+++ Extracted information +++

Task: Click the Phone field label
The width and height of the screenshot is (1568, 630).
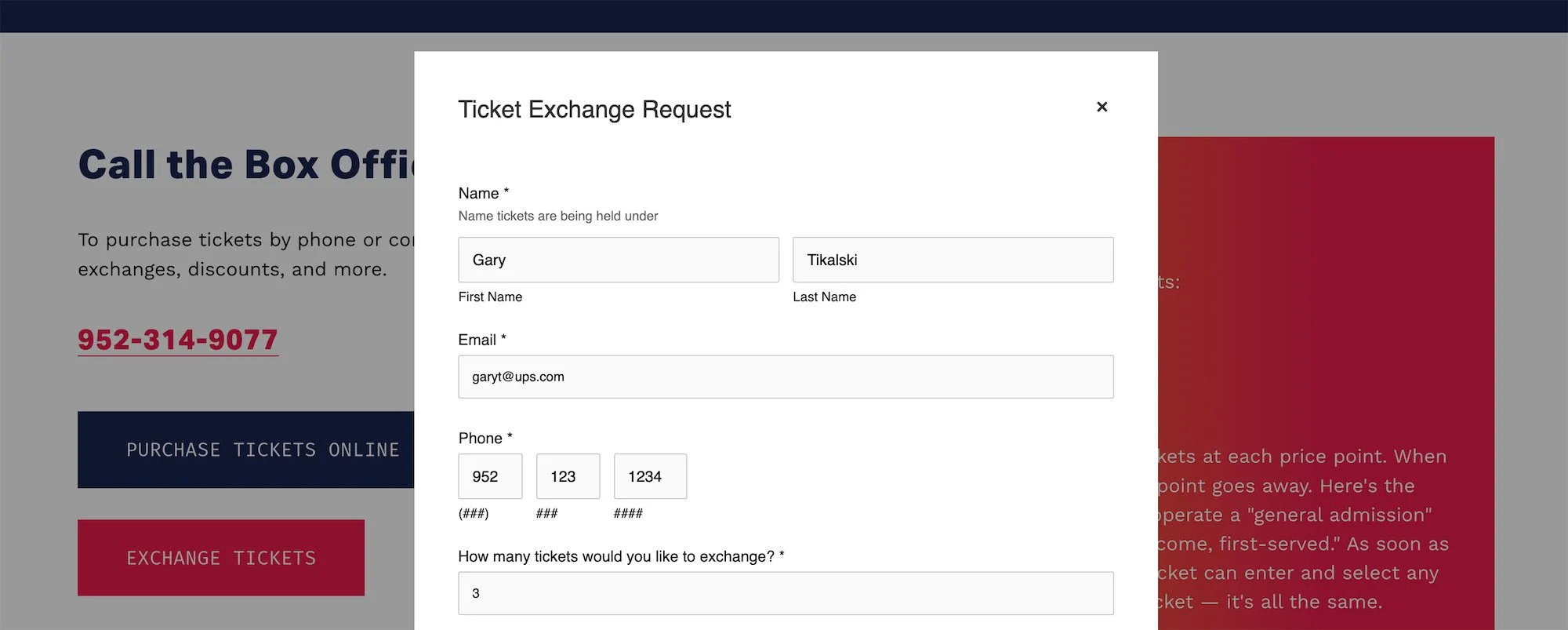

+++
+++ Extracted information +++

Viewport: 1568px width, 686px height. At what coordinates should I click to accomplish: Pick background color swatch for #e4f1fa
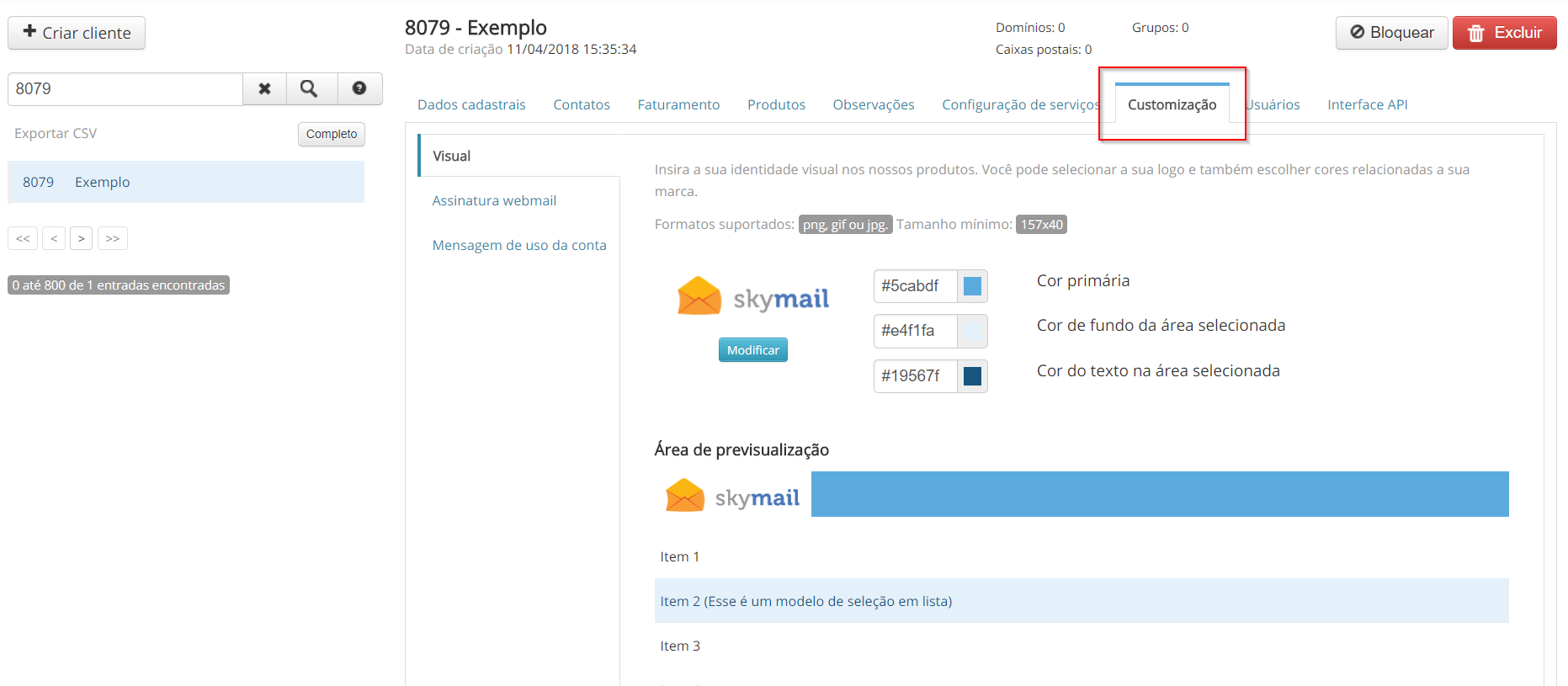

+++
+++ Extracted information +++

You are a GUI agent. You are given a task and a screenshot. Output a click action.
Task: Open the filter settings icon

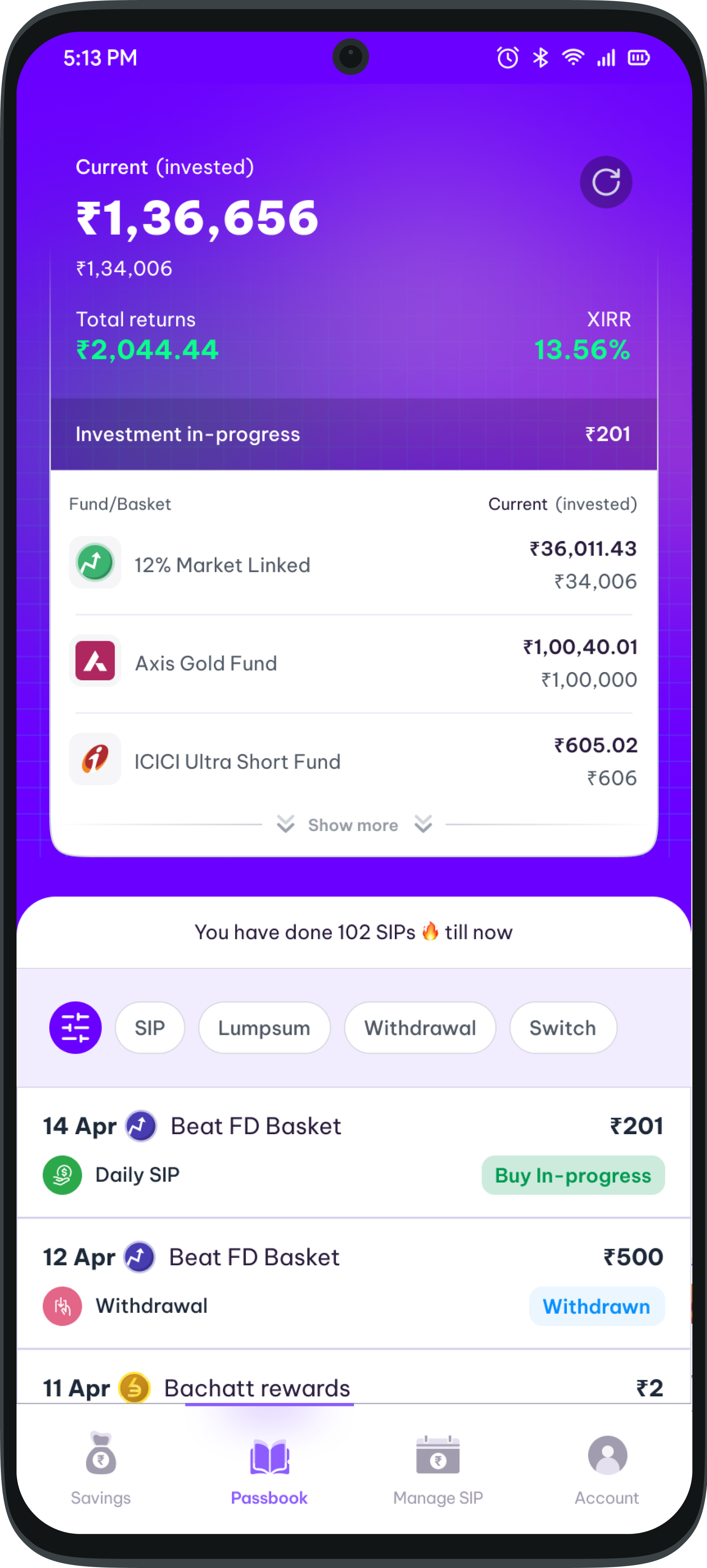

+++

# Description of the task
Can you copy out, word for word, everything in the records above from the line containing "Task: Click the Phone field label" down to the line containing "The width and", including both of those lines?

# Answer for the task
Task: Click the Phone field label
The width and height of the screenshot is (1568, 630).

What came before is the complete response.